--- Information given ---

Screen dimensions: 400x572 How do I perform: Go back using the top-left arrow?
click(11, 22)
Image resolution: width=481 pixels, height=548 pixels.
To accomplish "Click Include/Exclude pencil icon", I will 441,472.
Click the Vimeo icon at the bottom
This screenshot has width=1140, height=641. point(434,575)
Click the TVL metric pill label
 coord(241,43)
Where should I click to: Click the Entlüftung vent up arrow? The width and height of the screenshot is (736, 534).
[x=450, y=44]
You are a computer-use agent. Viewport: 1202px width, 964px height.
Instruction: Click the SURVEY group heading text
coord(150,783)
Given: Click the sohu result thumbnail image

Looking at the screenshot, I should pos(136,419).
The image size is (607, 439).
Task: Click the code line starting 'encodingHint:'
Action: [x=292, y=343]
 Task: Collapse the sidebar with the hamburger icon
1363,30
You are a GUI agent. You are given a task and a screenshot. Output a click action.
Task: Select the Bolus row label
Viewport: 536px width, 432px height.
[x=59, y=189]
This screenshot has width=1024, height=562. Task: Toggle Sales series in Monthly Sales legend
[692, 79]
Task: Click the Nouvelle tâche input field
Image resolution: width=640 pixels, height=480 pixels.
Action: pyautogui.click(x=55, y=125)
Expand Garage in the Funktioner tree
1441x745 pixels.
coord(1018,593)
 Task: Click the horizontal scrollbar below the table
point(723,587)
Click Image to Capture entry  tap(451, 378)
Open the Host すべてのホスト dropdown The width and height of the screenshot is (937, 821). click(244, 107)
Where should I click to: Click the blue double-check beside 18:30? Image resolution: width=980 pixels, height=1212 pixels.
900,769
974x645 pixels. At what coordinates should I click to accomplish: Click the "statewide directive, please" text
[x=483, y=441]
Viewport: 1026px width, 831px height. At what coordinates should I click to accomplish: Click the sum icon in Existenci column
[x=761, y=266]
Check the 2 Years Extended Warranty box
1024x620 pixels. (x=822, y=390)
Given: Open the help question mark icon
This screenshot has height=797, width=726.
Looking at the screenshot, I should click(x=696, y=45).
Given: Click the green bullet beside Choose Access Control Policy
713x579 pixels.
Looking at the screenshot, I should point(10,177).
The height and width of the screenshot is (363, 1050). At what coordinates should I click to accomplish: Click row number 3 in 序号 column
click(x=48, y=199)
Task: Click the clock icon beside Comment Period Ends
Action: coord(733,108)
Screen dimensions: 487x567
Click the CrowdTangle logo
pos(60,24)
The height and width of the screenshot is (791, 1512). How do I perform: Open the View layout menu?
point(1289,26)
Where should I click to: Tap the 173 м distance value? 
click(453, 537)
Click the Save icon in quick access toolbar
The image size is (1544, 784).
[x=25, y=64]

---

■ **Task requirements**: Word for word, set down every line of the material above.

■ **Answer to the exercise**:
Screen dimensions: 400x572 How do I perform: Go back using the top-left arrow?
click(11, 22)
Image resolution: width=481 pixels, height=548 pixels.
To accomplish "Click Include/Exclude pencil icon", I will 441,472.
Click the Vimeo icon at the bottom
This screenshot has width=1140, height=641. point(434,575)
Click the TVL metric pill label
 coord(241,43)
Where should I click to: Click the Entlüftung vent up arrow? The width and height of the screenshot is (736, 534).
[x=450, y=44]
You are a computer-use agent. Viewport: 1202px width, 964px height.
Instruction: Click the SURVEY group heading text
coord(150,783)
Given: Click the sohu result thumbnail image

Looking at the screenshot, I should pos(136,419).
The image size is (607, 439).
Task: Click the code line starting 'encodingHint:'
Action: [x=292, y=343]
 Task: Collapse the sidebar with the hamburger icon
1363,30
You are a GUI agent. You are given a task and a screenshot. Output a click action.
Task: Select the Bolus row label
Viewport: 536px width, 432px height.
[x=59, y=189]
This screenshot has width=1024, height=562. Task: Toggle Sales series in Monthly Sales legend
[692, 79]
Task: Click the Nouvelle tâche input field
Image resolution: width=640 pixels, height=480 pixels.
Action: pyautogui.click(x=55, y=125)
Expand Garage in the Funktioner tree
1441x745 pixels.
coord(1018,593)
 Task: Click the horizontal scrollbar below the table
point(723,587)
Click Image to Capture entry  tap(451, 378)
Open the Host すべてのホスト dropdown The width and height of the screenshot is (937, 821). click(244, 107)
Where should I click to: Click the blue double-check beside 18:30? Image resolution: width=980 pixels, height=1212 pixels.
900,769
974x645 pixels. At what coordinates should I click to accomplish: Click the "statewide directive, please" text
[x=483, y=441]
Viewport: 1026px width, 831px height. At what coordinates should I click to accomplish: Click the sum icon in Existenci column
[x=761, y=266]
Check the 2 Years Extended Warranty box
1024x620 pixels. (x=822, y=390)
Given: Open the help question mark icon
This screenshot has height=797, width=726.
Looking at the screenshot, I should click(x=696, y=45).
Given: Click the green bullet beside Choose Access Control Policy
713x579 pixels.
Looking at the screenshot, I should point(10,177).
The height and width of the screenshot is (363, 1050). At what coordinates should I click to accomplish: Click row number 3 in 序号 column
click(x=48, y=199)
Task: Click the clock icon beside Comment Period Ends
Action: coord(733,108)
Screen dimensions: 487x567
Click the CrowdTangle logo
pos(60,24)
The height and width of the screenshot is (791, 1512). How do I perform: Open the View layout menu?
point(1289,26)
Where should I click to: Tap the 173 м distance value? 
click(453, 537)
Click the Save icon in quick access toolbar
The image size is (1544, 784).
[x=25, y=64]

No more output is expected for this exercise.